Une grande partie de mon travail vient d'une compréhension très performative de ce que la langue fait et peut faire. C’est de là, principalement, que me vient l'idée d'ouverture, d'un événement qui se déroule et qui a besoin d’un public pour « devenir » quelque chose, quelque chose de différent à chaque fois. Quant aux influences artistiques directes, il y en a beaucoup, et dans de nombreux domaines. L'esprit d’auto-création de la musique punk et new wave a été important pour ma génération. En même temps, je ressens une grande affinité avec la littérature expérimentale, l'art conceptuel et la musique contemporaine. Il ne s'agit pas tant d’y trouver une influence directe, mais il y a certainement des artistes dont le travail avec le texte et le langage a été une source d'inspiration.
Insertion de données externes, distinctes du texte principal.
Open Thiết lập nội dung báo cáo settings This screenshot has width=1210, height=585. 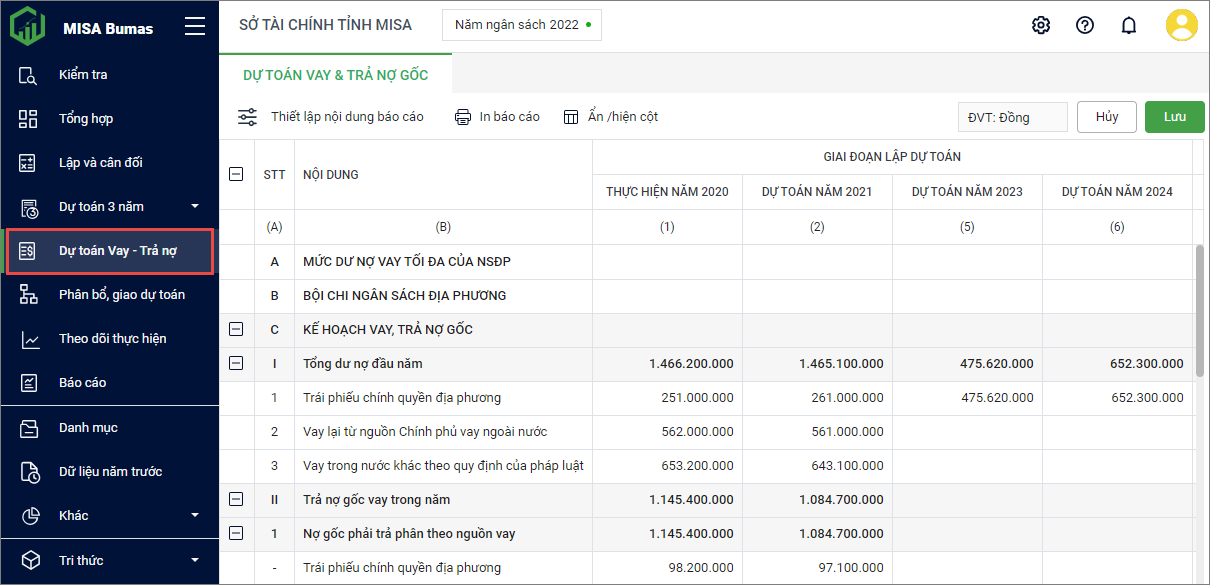coord(331,117)
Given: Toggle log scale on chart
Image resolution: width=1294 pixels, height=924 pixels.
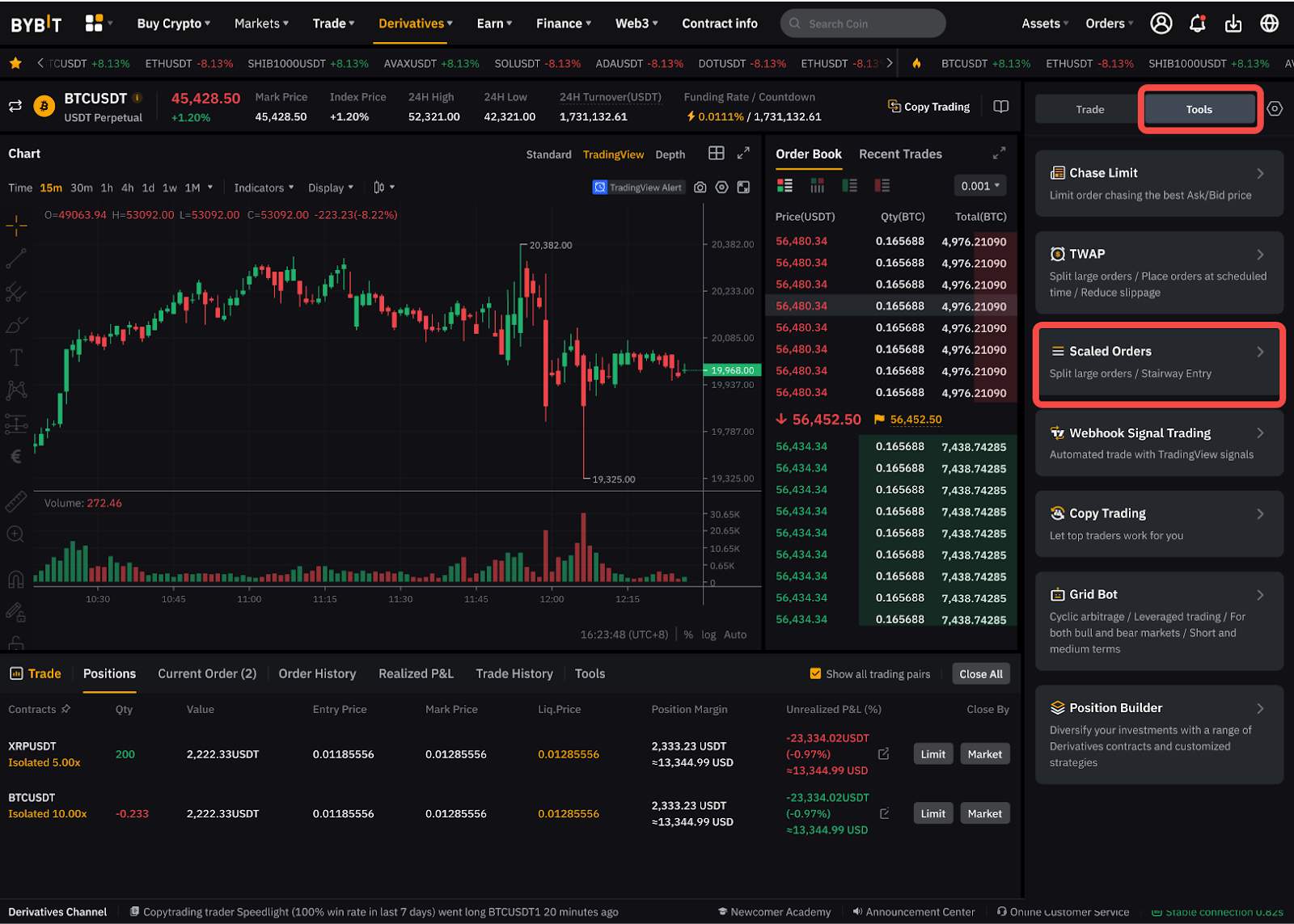Looking at the screenshot, I should pos(708,635).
Je suis fan de Georges Perec. Plus récemment, Annie Ernaux a été une figure très importante pour moi. J'ai vraiment aimé le roman Les Années (sorti en 2008, ndlr), et je trouve tellement intéressante la façon dont elle crée cet espace personnel et social/partagé à travers le langage. 

 

Diriez-vous que votre œuvre est politique ? Si oui, de quelle manière ?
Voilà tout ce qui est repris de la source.